What's more important
to you, Stotch?

A bike parade
or Josh?

A bike parade.

Amazon workers,
we are on strike!

My stuff's here!

My stuff!
My stuff!

My stuff, my stuff,
my stuff!

Morning, hon.
Shut up.

Stuff?

Stuff?

Mom, were there a bunch
of packages for me?

I don't think anyone's
getting packages, sweetie.

Look.

The Amazon Fulfillment Center
has been shut down

as hundreds of employees
refuse to work.

Customers
all over the state

are wondering where
their Amazon orders are

as workers demand more respect
and more money.

The uprising started
with a workplace accident

which Amazon blamed
on human error.

Joining me now is the victim
of the accident -- Josh Carter.

And, Josh,
how does it feel

to have your accident
spark so much upheaval?

You know, Tom, I think
something like this

was bound to happen.

There's those
at the top

who control the means
of production,

and then there's
the working class

that enables
those means

by selling their labor power
for wages.

When there's conflict,
the ruling class

tries to blame
the working class.

Can you get out
of the box?

No, my organs
have been compacted,

so if the box opens,
I spill out and die.

I believe
the working class

needs to revolt
against capitalism

and bring about
socioeconomic emancipation.

Do you get hot
in the box?

Ship to address.
Order now.

Usually ships in...

four to six weeks?!

I can make my own towels
in four to six weeks.

Mayor,
you have a visitor.

Not now.
I'm having problems.

But, Mayor,
it's, uh, Jeff Bezos.

Founder and CEO of Amazon
Jeff Bezos?

Yeah.

Okay, okay.
Uh, let him in.

Right on through here,
Mr. Bezos.

Mr. Bezos!
How great to see you again!

How have you been?

I wish I was doing better.

Please, Mayor,
have a seat.

Oh, thank you.

I guess you're here
because of the... strike.

We had a deal, Mayor.

You told me this town would
be the perfect place

for one of our
fulfillment centers.

And it has been.

It gave so many people jobs,

and I'm not really sure why
everyone is so...

Disgruntled?

Dissatisfied?

Unamused?

Would you like to know why
Amazon is so successful?

Because the customer is
all that matters.

Now orders
are going unfulfilled

all over
the State of Colorado.

That makes us look
very bad.

It makes you look
very bad.

Perhaps...

you should no longer
be a Prime member.

Please...

I-I'm trying to get everyone
back to work.

I-I'm going to do
everything that I can.

Then we have
an understanding.

Goodbye, Mayor.

If everyone stays
unfulfilled,

it will be you
who pays the price.
★ ★ ★ ★ ★ ★ ★
▶ Your tasks:
- a) Answer these questions using the transcript above, one answer per line:
(i) According to the news report, what started the uprising?
(ii) Who is named as the victim of the accident?
(iii) In which state are orders said to be going unfulfilled?
- b) Reproduce the part of the transcript above from "Oh, thank you." up to and including "fulfillment centers.", word for word.

▶ Given material:
★ ★ ★ ★ ★ ★ ★
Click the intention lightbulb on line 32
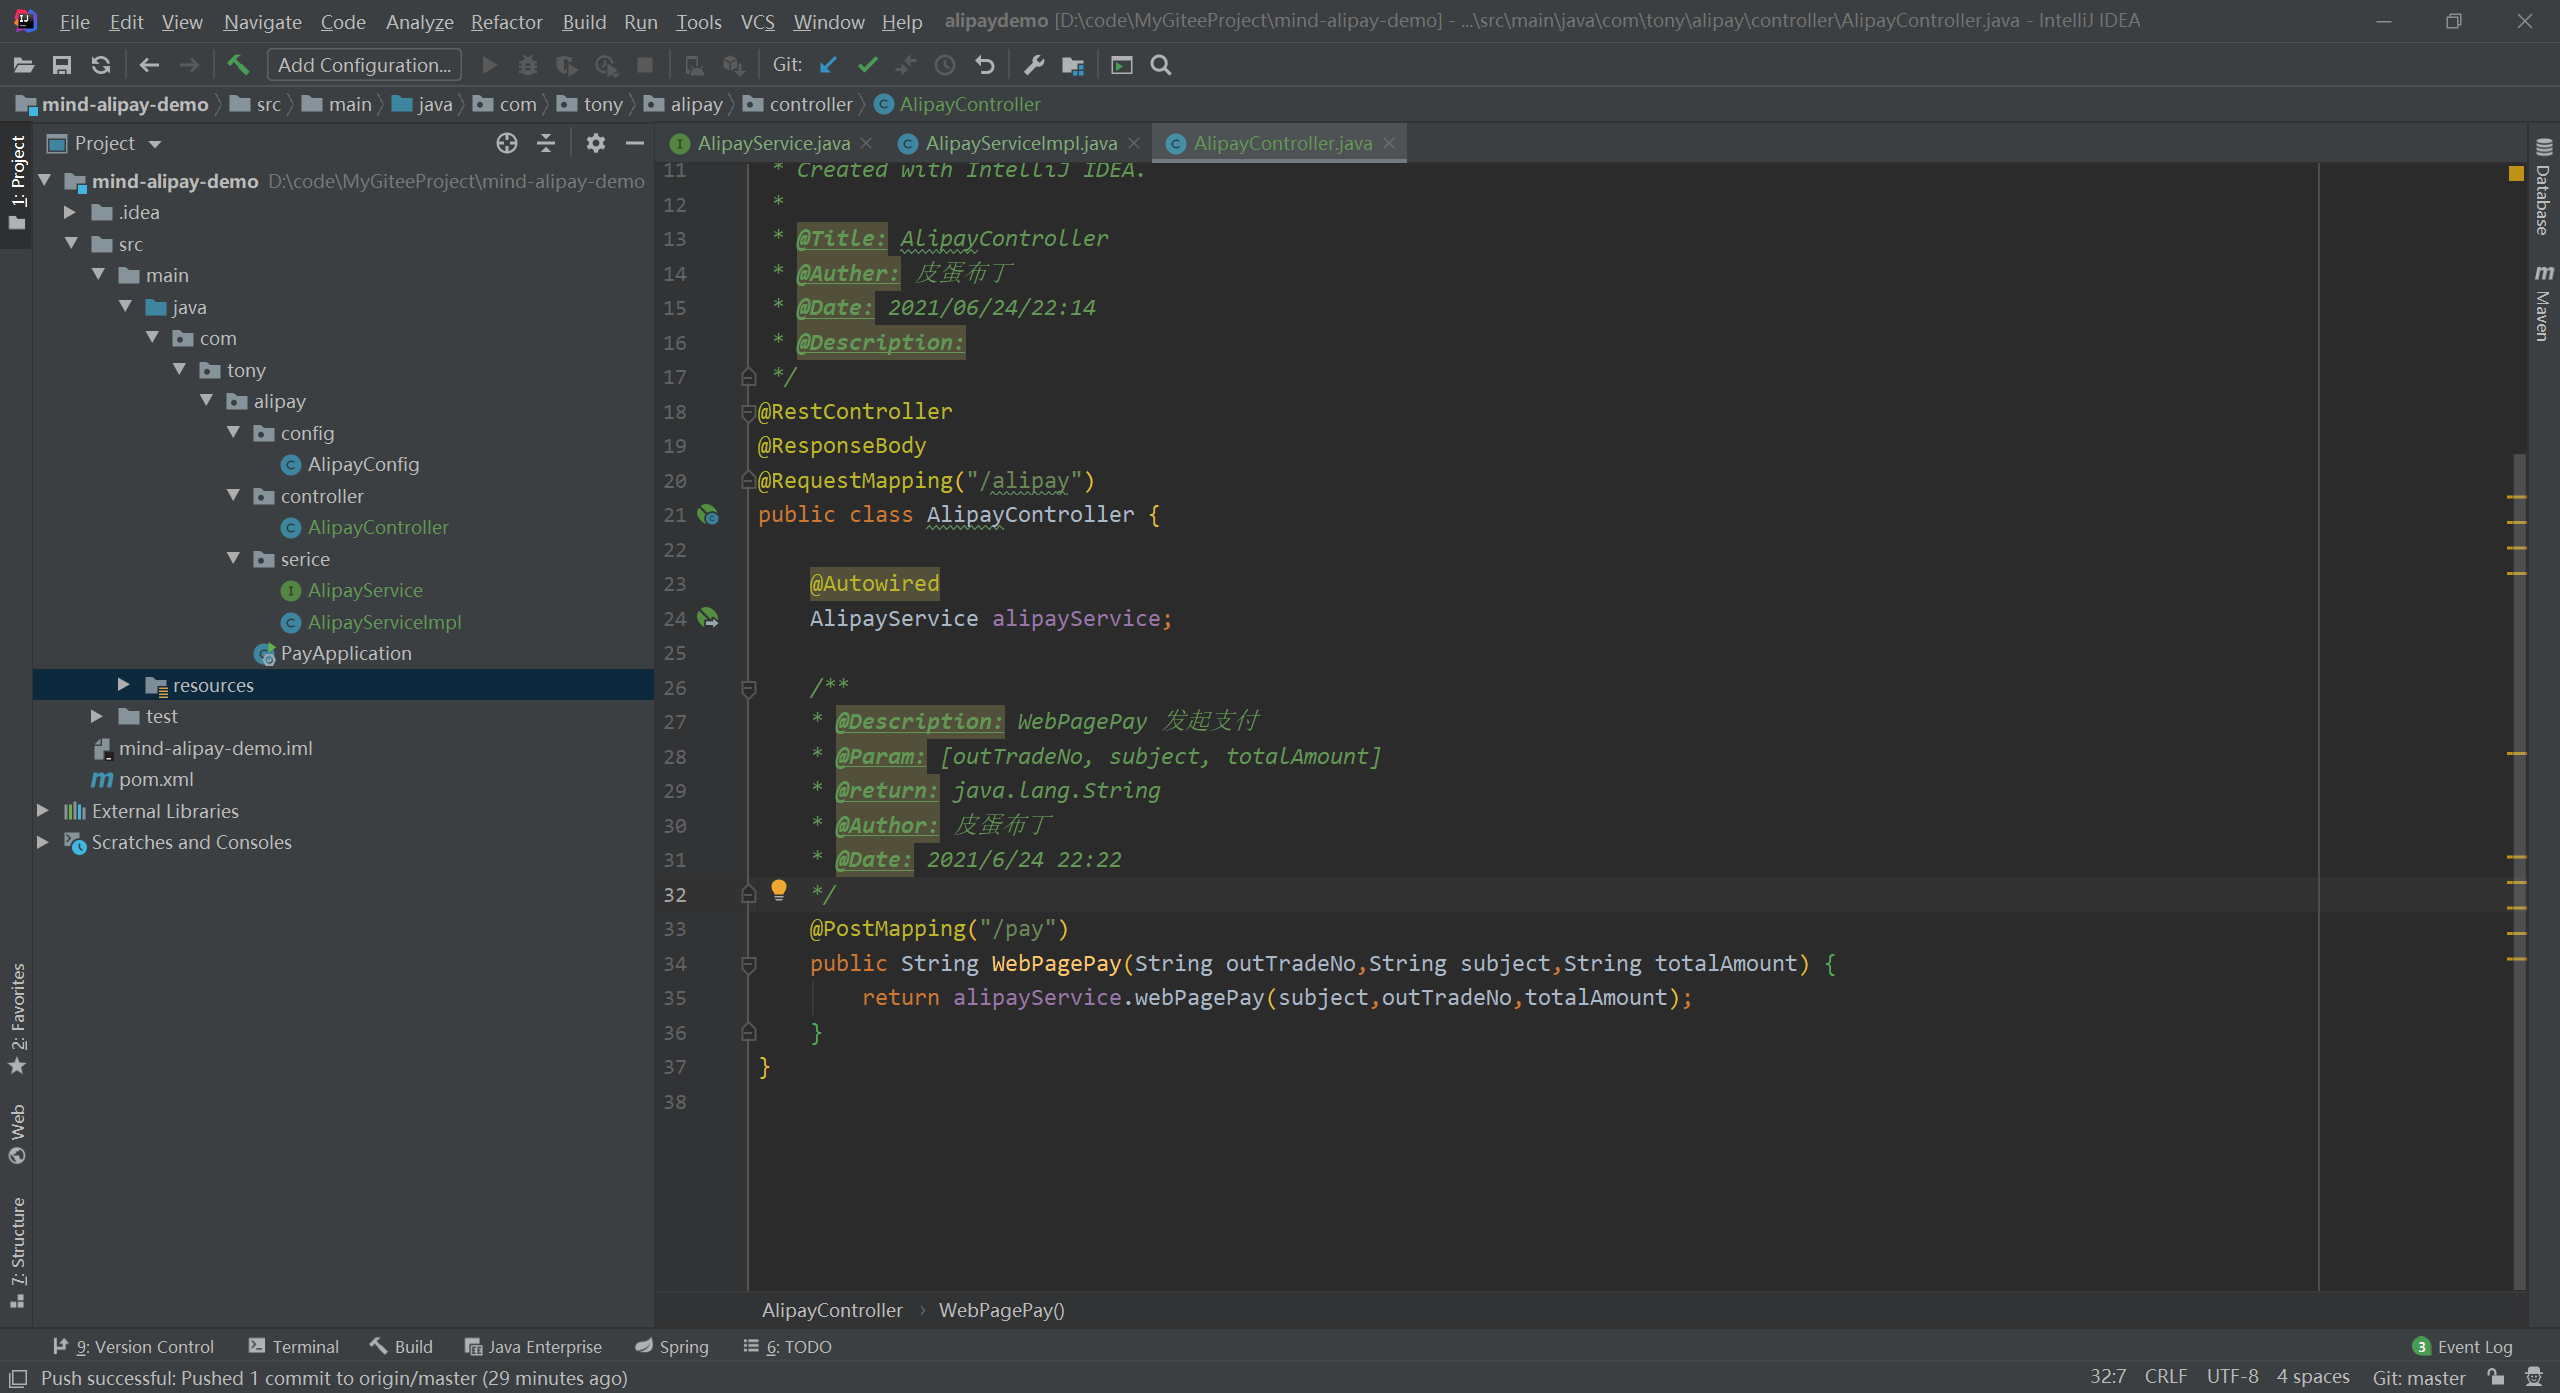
★ ★ ★ ★ ★ ★ ★
▶ Solutions in order:
- a)
(i) A workplace accident
(ii) Josh Carter
(iii) Colorado

- b)
Oh, thank you.

I guess you're here
because of the... strike.

We had a deal, Mayor.

You told me this town would
be the perfect place

for one of our
fulfillment centers.